Post · Mar 16, 2017 22:02 ·

medicine EEG CNN time series

The authors use standard convolutional neural networks and a “cropped training strategy” (sliding input windows) to reach accuracies similar to state-of-the-art algorithms.

Arxiv Abstract

  • Robin Tibor Schirrmeister
  • Jost Tobias Springenberg
  • Lukas Dominique Josef Fiederer
  • Martin Glasstetter
  • Katharina Eggensperger
  • Michael Tangermann
  • Frank Hutter
  • Wolfram Burgard
  • Tonio Ball

Deep learning with convolutional neural networks (deep ConvNets) has revolutionized computer vision through end-to-end learning, i.e. learning from the raw data. Now, there is increasing interest in using deep ConvNets for end-to-end EEG analysis. However, little is known about many important aspects of how to design and train ConvNets for end-to-end EEG decoding, and there is still a lack of techniques to visualize the informative EEG features the ConvNets learn. Here, we studied deep ConvNets with a range of different architectures, designed for decoding imagined or executed movements from raw EEG. Our results show that recent advances from the machine learning field, including batch normalization and exponential linear units, together with a cropped training strategy, boosted the deep ConvNets decoding performance, reaching or surpassing that of the widely-used filter bank common spatial patterns (FBCSP) decoding algorithm. While FBCSP is designed to use spectral power modulations, the features used by ConvNets are not fixed a priori.
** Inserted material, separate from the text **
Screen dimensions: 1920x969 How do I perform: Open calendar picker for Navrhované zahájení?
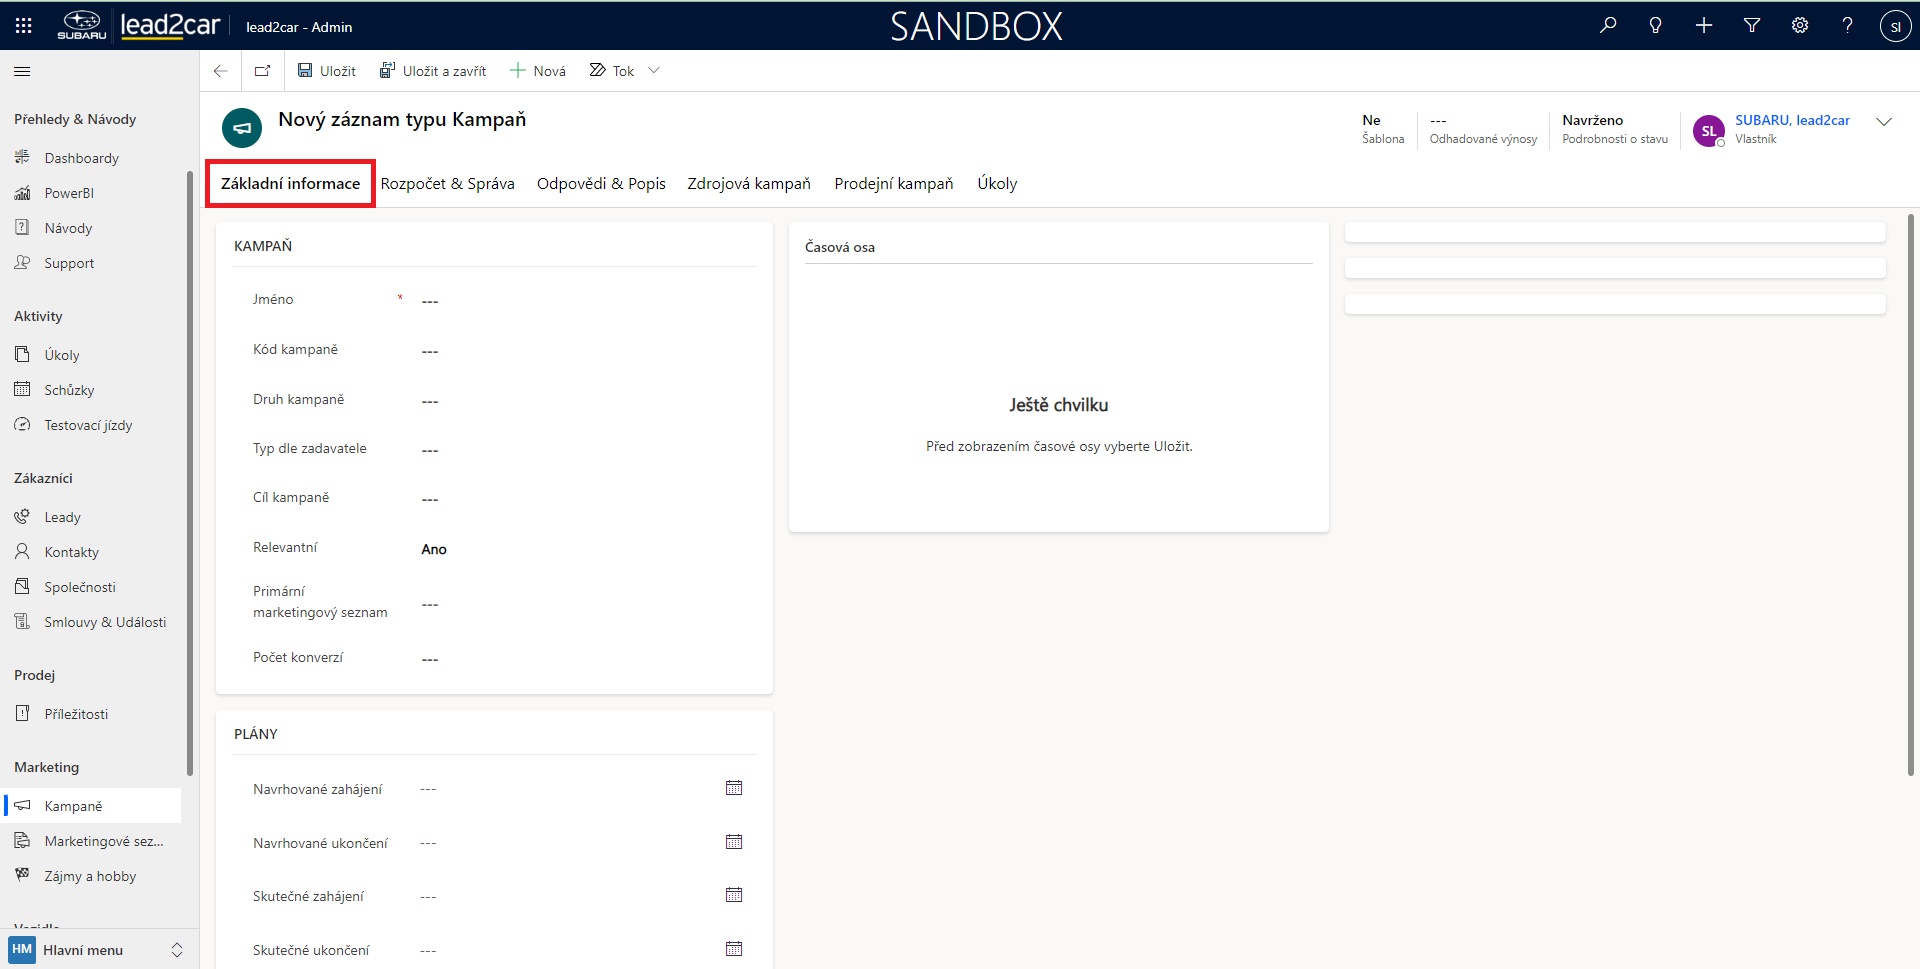(734, 788)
Our novel methods for visualizing the learned features demonstrated that ConvNets indeed learned to use spectral power modulations in the alpha, beta and high gamma frequencies. These methods also proved useful as a technique for spatially mapping the learned features, revealing the topography of the causal contributions of features in different frequency bands to decoding the movement classes. Our study thus shows how to design and train ConvNets to decode movement-related information from the raw EEG without handcrafted features and highlights the potential of deep ConvNets combined with advanced visualization techniques for EEG-based brain mapping.